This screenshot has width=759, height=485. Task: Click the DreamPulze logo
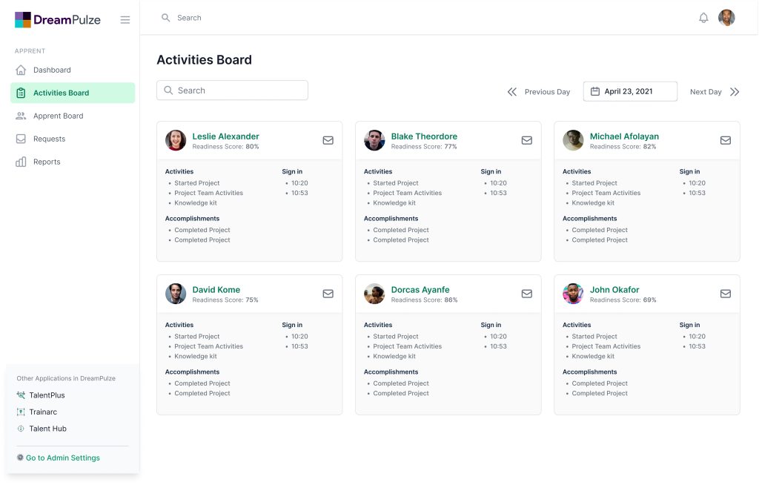58,20
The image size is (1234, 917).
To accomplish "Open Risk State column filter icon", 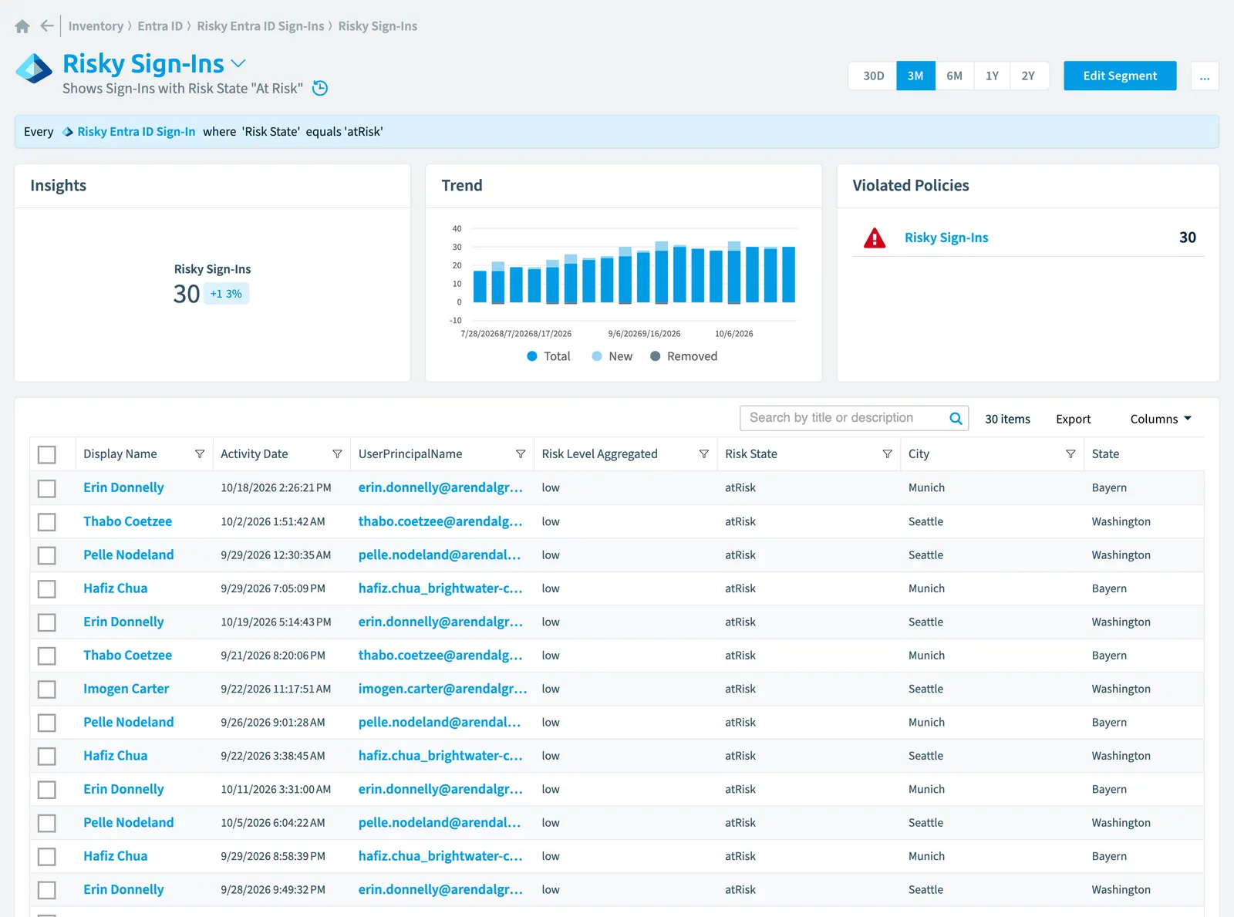I will coord(887,454).
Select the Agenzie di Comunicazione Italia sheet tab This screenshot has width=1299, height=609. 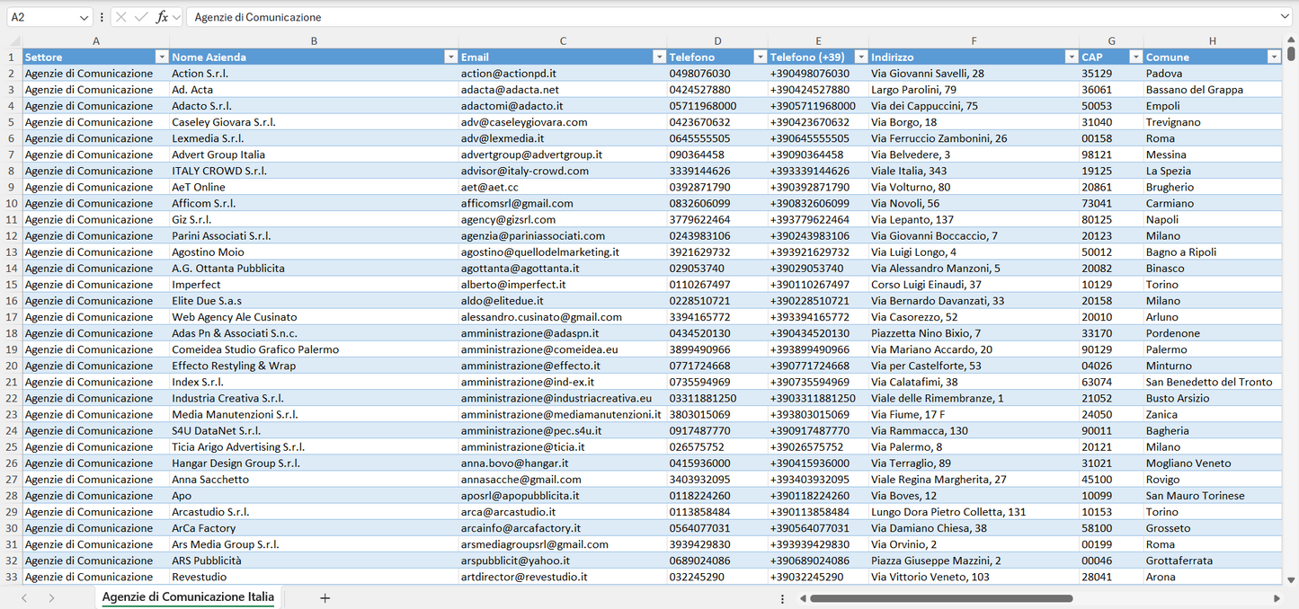pyautogui.click(x=188, y=597)
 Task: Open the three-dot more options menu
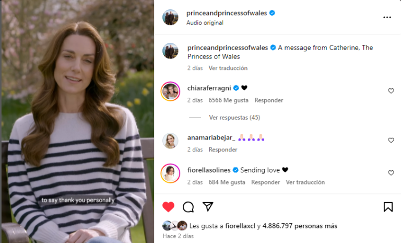coord(387,17)
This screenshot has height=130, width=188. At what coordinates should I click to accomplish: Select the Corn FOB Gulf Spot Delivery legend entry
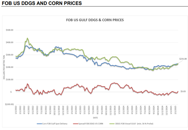(x=52, y=124)
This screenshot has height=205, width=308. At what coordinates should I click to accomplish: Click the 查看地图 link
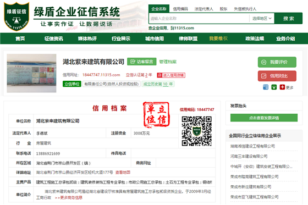(123, 173)
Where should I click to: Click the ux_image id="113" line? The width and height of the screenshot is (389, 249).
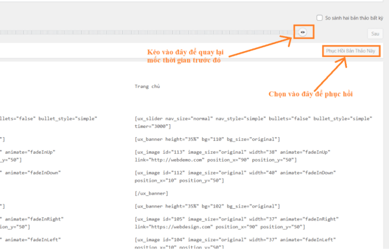[x=233, y=156]
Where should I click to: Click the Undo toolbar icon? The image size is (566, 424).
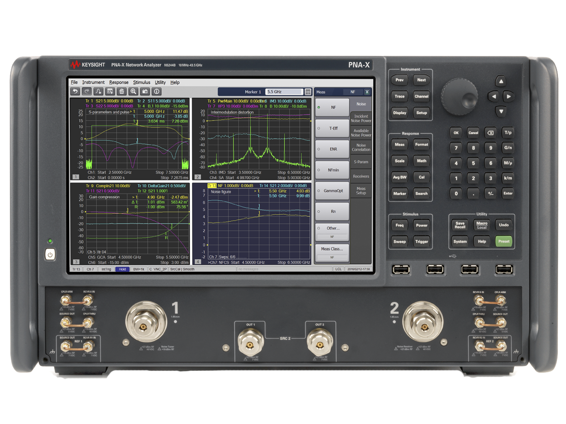tap(75, 92)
^^^^^^^^^^^^^^^^
__What you will do__.
Write out exactly the lines that run from the one containing "Where should I click to: Click the Undo" to the last line of the entries above, both ends kept, pictures left out.

__Task response__.
Where should I click to: Click the Undo toolbar icon? The image size is (566, 424).
tap(75, 92)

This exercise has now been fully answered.